Es waren menschliche Abgründe, in die Dorothee Trynogga nun fast fünf Jahre hineinblicken musste. Priester, die sich an Jugendlichen sexuell vergingen, Ordensschwestern, die Heimkinder schlugen, kirchliche Mitarbeiter, die eine Machtposition ausnutzten. Im Mai 2010, auf dem Höhepunkt der Debatte um Missbrauchsfälle im Bistum Essen, ernannte Bischof Franz-Josef Overbeck die Diplom-Theologin und fünffache Mutter offiziell zur „Bischöflichen Beauftragten für die Prüfung von Vorwürfen sexuellen Missbrauchs Minderjähriger und erwachsener Schutzbefohlener“. Zum 1. Oktober hat die 51-Jährige ihr Amt nun an ihren Stellvertreter Karl Sarholz übergeben.
Sie selbst möchte über ihre Erfahrungen öffentlich nicht reden, was zu respektieren ist. Ulrich Lota, der Sprecher des Bistums, war aber an Trynoggas Seite bei vielen der Anhörungen von Opfern und Tätern und hat erlebt, wie belastend diese Sitzungen gewesen sind. „Die Schicksale haben mich auch danach nicht losgelassen“, sagt Lota.
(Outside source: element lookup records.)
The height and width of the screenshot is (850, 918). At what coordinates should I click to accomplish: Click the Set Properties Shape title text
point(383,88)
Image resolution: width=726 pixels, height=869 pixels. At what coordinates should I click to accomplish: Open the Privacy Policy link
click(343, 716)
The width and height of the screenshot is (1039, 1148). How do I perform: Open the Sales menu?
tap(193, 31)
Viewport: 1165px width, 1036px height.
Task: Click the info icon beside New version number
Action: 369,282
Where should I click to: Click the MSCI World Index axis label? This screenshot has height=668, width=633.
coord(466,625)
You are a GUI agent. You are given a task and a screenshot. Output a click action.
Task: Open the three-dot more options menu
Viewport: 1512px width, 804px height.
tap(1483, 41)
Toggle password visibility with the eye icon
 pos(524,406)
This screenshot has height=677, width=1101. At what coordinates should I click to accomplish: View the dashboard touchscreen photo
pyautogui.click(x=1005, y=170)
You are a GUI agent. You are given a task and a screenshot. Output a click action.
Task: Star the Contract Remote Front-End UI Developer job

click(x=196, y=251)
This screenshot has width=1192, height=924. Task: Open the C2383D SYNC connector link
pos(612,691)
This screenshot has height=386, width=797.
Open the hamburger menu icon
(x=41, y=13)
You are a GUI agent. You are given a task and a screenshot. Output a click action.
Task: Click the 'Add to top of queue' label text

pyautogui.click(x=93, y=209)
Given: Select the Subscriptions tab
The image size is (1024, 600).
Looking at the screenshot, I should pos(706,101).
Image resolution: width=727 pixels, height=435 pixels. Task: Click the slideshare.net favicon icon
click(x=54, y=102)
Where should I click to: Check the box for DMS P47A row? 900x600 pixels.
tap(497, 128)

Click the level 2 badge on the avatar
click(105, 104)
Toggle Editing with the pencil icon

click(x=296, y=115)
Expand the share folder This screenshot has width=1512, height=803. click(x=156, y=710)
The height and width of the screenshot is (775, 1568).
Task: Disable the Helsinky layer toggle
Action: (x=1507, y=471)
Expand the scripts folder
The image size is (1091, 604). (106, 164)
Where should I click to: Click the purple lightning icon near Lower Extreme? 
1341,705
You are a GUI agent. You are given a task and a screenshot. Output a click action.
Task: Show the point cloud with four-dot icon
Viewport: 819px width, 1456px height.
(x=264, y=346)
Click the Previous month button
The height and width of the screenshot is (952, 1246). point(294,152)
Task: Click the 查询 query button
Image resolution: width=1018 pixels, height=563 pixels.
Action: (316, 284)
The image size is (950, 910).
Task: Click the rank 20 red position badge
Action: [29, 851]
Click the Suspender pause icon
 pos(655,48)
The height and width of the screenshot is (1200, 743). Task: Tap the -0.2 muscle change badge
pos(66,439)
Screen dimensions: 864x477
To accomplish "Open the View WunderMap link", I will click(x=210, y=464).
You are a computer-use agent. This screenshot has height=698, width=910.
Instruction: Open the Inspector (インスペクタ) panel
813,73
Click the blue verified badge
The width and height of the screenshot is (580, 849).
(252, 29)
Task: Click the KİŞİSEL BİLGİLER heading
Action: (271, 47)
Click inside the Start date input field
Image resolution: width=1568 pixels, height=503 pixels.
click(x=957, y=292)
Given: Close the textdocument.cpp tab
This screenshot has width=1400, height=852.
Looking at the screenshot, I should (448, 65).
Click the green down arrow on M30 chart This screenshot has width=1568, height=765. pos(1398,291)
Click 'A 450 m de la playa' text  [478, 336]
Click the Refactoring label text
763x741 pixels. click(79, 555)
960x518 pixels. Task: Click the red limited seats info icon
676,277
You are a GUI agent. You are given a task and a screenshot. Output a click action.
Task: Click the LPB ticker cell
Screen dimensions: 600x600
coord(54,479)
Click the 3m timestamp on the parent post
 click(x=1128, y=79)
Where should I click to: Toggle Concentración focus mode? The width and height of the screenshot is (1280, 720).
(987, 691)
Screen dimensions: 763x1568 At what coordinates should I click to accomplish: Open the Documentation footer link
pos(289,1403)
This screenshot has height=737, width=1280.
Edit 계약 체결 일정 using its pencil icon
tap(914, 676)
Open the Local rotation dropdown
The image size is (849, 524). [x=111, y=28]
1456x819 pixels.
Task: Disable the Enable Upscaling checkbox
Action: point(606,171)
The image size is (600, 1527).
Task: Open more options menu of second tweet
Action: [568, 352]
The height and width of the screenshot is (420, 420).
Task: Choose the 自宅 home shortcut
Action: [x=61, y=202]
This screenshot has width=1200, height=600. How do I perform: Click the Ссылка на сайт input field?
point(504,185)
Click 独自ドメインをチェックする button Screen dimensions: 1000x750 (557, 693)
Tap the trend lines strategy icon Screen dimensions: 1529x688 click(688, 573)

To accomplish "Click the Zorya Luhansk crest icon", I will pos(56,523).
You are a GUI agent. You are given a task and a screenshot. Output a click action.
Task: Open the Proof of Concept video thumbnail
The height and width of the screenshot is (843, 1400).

Schockierend sei vor allem auch das mitunter geringe Unrechtsbewusstsein der Täter gewesen. „Da sind Leute mit einer Chuzpe vorgegangen, die mich schockiert hat.“ Für den Rückzug von Dorothee Trynogga habe es keinen besonderen Anlass gegeben, „aber man kann das nur eine bestimmte Zeit machen.“
In Zahlen sieht es so aus: 159 Hinweise auf Missbrauch hat es in diesen Jahren gegeben. Der Zeitraum betraf die Jahre 1950 bis in die unmittelbare Gegenwart, Schwerpunkt waren laut Lota die Jahre 1960 bis 1980. Genau 88 potenzielle Täter aus dem Bereich des Bistums Essen wurden benannt, darunter 35 Priester und 19 Ordensangehörige, letztere wohl überwiegend aus dem Franz-Sales-Haus.
Von den 88 Beschuldigten waren allerdings bis auf 15 alle verstorben, als ihre möglichen Missetaten ans Licht kamen. Von diesen 15 schließlich kam es in fünf Fällen zu Anklagen der Staatsanwaltschaft und als Folge auch zu Urteilen vor einem Gericht. „Der gravierendste Fall war der eines Bottroper Priesters, der wegen fortgesetzten Missbrauchs zu drei Jahren und neun Monaten Haft verurteilt wurde“, sagt Ulrich Lota. Ansonsten gab es Bewährungsstrafen und in einem Essener Fall einen Strafbefehl.
Franz-Josef Overbeck würdigte die Arbeit von Dorothee Trynogga in seinem Entpflichtungsschreiben und bedankte sich „von Herzen“. Trynogga habe zahlreiche Fälle aufgeklärt und den Opfern sexuellen Missbrauchs geholfen, „ihre schrecklichen Erfahrungen auszusprechen und dadurch Hilfe zu erfahren“, so der Bischof. Er wisse, dass dies für die 51-Jährig oft auch sehr belastend gewesen sei. „Dennoch haben Sie mit Umsicht agiert und gemeinsam mit dem Arbeitsstab alles getan, um die Vielzahl der menschlichen Schicksale gut zu bearbeiten und vor allem die Not der Opfer ganz besonders im Blick gehalten.“ Die Aufgabe des Bischöflichen Beauftragten ist weiterhin eingebunden in einen Beraterstab. Frauen und Männer mit unterschiedlichen Fachkompetenzen sollen Vorwürfe sexueller Gewalt prüfen und dem Bischof Handlungsempfehlungen geben. Auch künftig, so Ulrich Lota, sei dabei eines wichtig: Die Missbrauchs-Beauftragten sollten sich gut auskennen in der Kirche, jedoch nicht hauptberuflich dort tätig sein, sondern unabhängig agieren können.